Has science arrived at its limits? This is the subject of a debate doing the rounds in prominent scientific circles. The last limits of the atom have been probed, the last codes of the cryptic script of life are on the way to being cracked. The human brain is being intensively scanned and mapped to discover its complex networking. No doubt, there is much work still left to do but that is more in the field of application of the fundamental truths already discovered.

Has science not already declared in its gospel that man is but a little gene, a plasm worth nothing, a worm that thinks of itself too much yet starts from the dust and ends in the earth?

If man is nothing but chemistry then perhaps we have reached the limits of our exploration.
If this is so then all our searches, are in any case, meaningless. Or worse still, all our findings suspect! For it would mean that a group of complex chemicals were searching for their constituents. But chemicals do not search. If a group of complex chemicals develop an entirely new quality and property then we must look for its source elsewhere.
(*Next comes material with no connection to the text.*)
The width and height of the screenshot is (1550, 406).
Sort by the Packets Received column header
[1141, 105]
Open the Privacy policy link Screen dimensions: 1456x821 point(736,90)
We must look beyond chemistry and biology towards ‘That’, of which chemistry and biology are itself mere by-products and instrumental processes.

And in ‘That’ we shall also find the opening of a new horizon of science.

True, conventional science, the science built upon blocks of matter may have reached its limits. But where the old science ends, a new science begins. The science of the finite is necessarily limited but the science of the infinite moves in a limitless field. We have reached the last limits of the science of appearances, the last frontiers of form and phenomenon. But beyond it are the uncharted oceans of energies and forces, of beings without bodies and consciousness without form.

This now we must fathom. Having plunged into the dark void of matter we must cast our gaze deeper into that bodiless force out of which matter is born.